• _Document excerpt_:
::::::

LSST is supposed to get going in 2022, imaging the entire visible sky every
few days from the Atacama desert in Chile.[1] It's supposed to take a 3.2
Gigapixel image every 30 seconds or so, pretty much non-stop for 10 years.
There will be tons of interesting transients hidden in that stream of data,
and the key is flagging them as quickly as possible, so that other telescopes
can do targeted follow-up. LSST itself is really the discovery machine, but it
doesn't give much information about the transients it discovers. It just tells
you that the transients are there, and that you should take a look.

Unless we're going to have a room full of people going through 120 3.2
Gigapixel images an hour, comparing them with reference images of the same
part of the sky, we need algorithms to flag interesting transients. The
algorithms should give us their guess of what sort of transient we're looking
at (Type Ia supernova, Type IIb supernova, microlensing event, etc.) with
"this is nothing like anything I've been trained on" possibly being the most
interesting answer.

::::::

• _Source excerpt_:

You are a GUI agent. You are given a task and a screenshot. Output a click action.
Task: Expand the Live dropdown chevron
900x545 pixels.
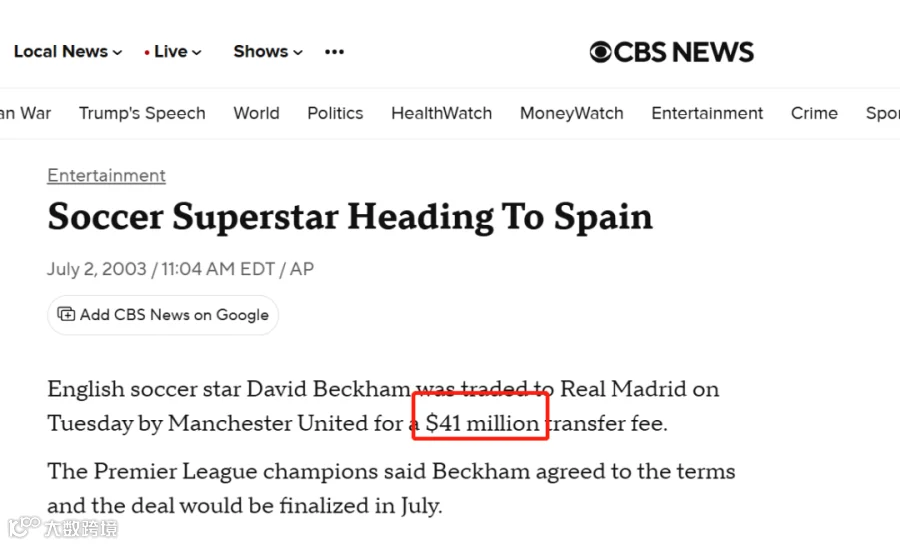(x=196, y=52)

::::::

• _What is asked_:
[1] Render this sentence from the LSST passage into Spanish: "LSST itself is really the discovery machine, but it doesn't give much information about the transients it discovers."
[2] According to the LSST passage, where will LSST image the sky from?
[3] List every type of transient that the LSST passage names as an example of what the algorithms should identify.

• _Answers to the exercises_:
[1] El propio LSST es en realidad la máquina de descubrimiento, pero no da mucha información sobre los transitorios que descubre.

[2] From the Atacama desert in Chile.

[3]
Type Ia supernova
Type IIb supernova
microlensing event